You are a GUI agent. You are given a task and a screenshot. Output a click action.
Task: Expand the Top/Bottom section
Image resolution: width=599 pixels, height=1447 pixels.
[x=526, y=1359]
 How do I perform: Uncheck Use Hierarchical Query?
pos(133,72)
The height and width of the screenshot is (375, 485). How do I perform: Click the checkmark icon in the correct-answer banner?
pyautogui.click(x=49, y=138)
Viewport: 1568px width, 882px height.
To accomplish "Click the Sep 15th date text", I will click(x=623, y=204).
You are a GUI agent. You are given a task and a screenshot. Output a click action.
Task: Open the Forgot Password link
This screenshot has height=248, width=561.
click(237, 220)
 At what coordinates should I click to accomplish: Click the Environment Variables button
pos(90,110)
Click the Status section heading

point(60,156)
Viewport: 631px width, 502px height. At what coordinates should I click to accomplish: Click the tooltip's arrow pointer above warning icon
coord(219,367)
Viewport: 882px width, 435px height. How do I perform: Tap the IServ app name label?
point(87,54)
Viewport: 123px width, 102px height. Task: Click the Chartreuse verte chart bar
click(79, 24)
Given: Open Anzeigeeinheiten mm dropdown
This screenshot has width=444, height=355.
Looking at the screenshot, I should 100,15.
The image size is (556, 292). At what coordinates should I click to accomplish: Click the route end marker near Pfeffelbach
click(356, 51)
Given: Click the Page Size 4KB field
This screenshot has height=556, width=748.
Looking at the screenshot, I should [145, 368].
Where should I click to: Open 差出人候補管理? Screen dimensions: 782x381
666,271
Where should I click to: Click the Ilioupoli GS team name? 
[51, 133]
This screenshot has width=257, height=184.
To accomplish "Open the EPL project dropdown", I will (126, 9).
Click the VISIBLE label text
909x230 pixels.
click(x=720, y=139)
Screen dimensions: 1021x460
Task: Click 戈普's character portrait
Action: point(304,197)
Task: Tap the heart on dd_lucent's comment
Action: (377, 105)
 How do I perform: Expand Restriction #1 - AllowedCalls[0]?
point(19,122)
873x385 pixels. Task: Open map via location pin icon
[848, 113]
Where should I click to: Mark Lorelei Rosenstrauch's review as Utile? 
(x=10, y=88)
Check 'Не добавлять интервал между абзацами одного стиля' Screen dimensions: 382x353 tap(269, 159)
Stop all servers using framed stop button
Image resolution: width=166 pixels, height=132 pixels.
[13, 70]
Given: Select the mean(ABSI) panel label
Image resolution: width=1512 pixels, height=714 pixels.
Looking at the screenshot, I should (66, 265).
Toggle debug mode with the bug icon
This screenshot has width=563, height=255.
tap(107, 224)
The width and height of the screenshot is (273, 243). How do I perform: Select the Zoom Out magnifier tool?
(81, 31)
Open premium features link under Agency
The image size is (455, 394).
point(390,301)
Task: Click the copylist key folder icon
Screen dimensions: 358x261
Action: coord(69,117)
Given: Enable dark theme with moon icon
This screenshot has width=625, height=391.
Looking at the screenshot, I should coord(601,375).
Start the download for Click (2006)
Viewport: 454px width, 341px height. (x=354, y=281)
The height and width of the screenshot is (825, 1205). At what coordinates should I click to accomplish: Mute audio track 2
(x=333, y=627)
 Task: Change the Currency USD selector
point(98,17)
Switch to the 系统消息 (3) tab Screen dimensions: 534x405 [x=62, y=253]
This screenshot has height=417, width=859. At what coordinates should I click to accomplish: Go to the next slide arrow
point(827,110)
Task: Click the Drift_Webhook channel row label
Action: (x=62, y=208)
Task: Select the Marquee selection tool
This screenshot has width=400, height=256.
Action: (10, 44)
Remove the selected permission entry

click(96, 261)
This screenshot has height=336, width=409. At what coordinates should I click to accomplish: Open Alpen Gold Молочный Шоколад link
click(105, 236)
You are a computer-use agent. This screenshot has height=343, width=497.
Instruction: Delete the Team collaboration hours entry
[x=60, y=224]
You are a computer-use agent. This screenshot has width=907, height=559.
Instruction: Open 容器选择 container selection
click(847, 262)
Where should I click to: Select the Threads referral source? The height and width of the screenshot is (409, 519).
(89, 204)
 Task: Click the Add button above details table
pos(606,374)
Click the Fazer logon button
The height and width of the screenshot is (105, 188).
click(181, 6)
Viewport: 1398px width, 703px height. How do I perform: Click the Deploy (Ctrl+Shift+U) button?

········

THE PROBLEM:
Every line of the data should be copied exactly.

SOLUTION BELOW:
You are a GUI agent. You are given a task and a screenshot. Output a click action.
Task: Expand the Top/Bottom section
Image resolution: width=599 pixels, height=1447 pixels.
[x=526, y=1359]
 How do I perform: Uncheck Use Hierarchical Query?
pos(133,72)
The height and width of the screenshot is (375, 485). How do I perform: Click the checkmark icon in the correct-answer banner?
pyautogui.click(x=49, y=138)
Viewport: 1568px width, 882px height.
To accomplish "Click the Sep 15th date text", I will click(x=623, y=204).
You are a GUI agent. You are given a task and a screenshot. Output a click action.
Task: Open the Forgot Password link
This screenshot has height=248, width=561.
click(237, 220)
 At what coordinates should I click to accomplish: Click the Environment Variables button
pos(90,110)
Click the Status section heading

point(60,156)
Viewport: 631px width, 502px height. At what coordinates should I click to accomplish: Click the tooltip's arrow pointer above warning icon
coord(219,367)
Viewport: 882px width, 435px height. How do I perform: Tap the IServ app name label?
point(87,54)
Viewport: 123px width, 102px height. Task: Click the Chartreuse verte chart bar
click(79, 24)
Given: Open Anzeigeeinheiten mm dropdown
This screenshot has width=444, height=355.
Looking at the screenshot, I should 100,15.
The image size is (556, 292). At what coordinates should I click to accomplish: Click the route end marker near Pfeffelbach
click(356, 51)
Given: Click the Page Size 4KB field
This screenshot has height=556, width=748.
Looking at the screenshot, I should [145, 368].
Where should I click to: Open 差出人候補管理? Screen dimensions: 782x381
666,271
Where should I click to: Click the Ilioupoli GS team name? 
[51, 133]
This screenshot has width=257, height=184.
To accomplish "Open the EPL project dropdown", I will (126, 9).
Click the VISIBLE label text
909x230 pixels.
click(x=720, y=139)
Screen dimensions: 1021x460
Task: Click 戈普's character portrait
Action: point(304,197)
Task: Tap the heart on dd_lucent's comment
Action: (377, 105)
 How do I perform: Expand Restriction #1 - AllowedCalls[0]?
point(19,122)
873x385 pixels. Task: Open map via location pin icon
[848, 113]
Where should I click to: Mark Lorelei Rosenstrauch's review as Utile? 
(x=10, y=88)
Check 'Не добавлять интервал между абзацами одного стиля' Screen dimensions: 382x353 tap(269, 159)
Stop all servers using framed stop button
Image resolution: width=166 pixels, height=132 pixels.
[13, 70]
Given: Select the mean(ABSI) panel label
Image resolution: width=1512 pixels, height=714 pixels.
Looking at the screenshot, I should (66, 265).
Toggle debug mode with the bug icon
This screenshot has width=563, height=255.
tap(107, 224)
The width and height of the screenshot is (273, 243). How do I perform: Select the Zoom Out magnifier tool?
(81, 31)
Open premium features link under Agency
The image size is (455, 394).
point(390,301)
Task: Click the copylist key folder icon
Screen dimensions: 358x261
Action: coord(69,117)
Given: Enable dark theme with moon icon
This screenshot has width=625, height=391.
Looking at the screenshot, I should coord(601,375).
Start the download for Click (2006)
Viewport: 454px width, 341px height. (x=354, y=281)
The height and width of the screenshot is (825, 1205). At what coordinates should I click to accomplish: Mute audio track 2
(x=333, y=627)
 Task: Change the Currency USD selector
point(98,17)
Switch to the 系统消息 (3) tab Screen dimensions: 534x405 [x=62, y=253]
This screenshot has height=417, width=859. At what coordinates should I click to accomplish: Go to the next slide arrow
point(827,110)
Task: Click the Drift_Webhook channel row label
Action: (x=62, y=208)
Task: Select the Marquee selection tool
This screenshot has width=400, height=256.
Action: (10, 44)
Remove the selected permission entry

click(96, 261)
This screenshot has height=336, width=409. At what coordinates should I click to accomplish: Open Alpen Gold Молочный Шоколад link
click(105, 236)
You are a computer-use agent. This screenshot has height=343, width=497.
Instruction: Delete the Team collaboration hours entry
[x=60, y=224]
You are a computer-use agent. This screenshot has width=907, height=559.
Instruction: Open 容器选择 container selection
click(847, 262)
Where should I click to: Select the Threads referral source? The height and width of the screenshot is (409, 519).
(89, 204)
 Task: Click the Add button above details table
pos(606,374)
Click the Fazer logon button
The height and width of the screenshot is (105, 188).
click(181, 6)
Viewport: 1398px width, 703px height. How do I perform: Click the Deploy (Ctrl+Shift+U) button?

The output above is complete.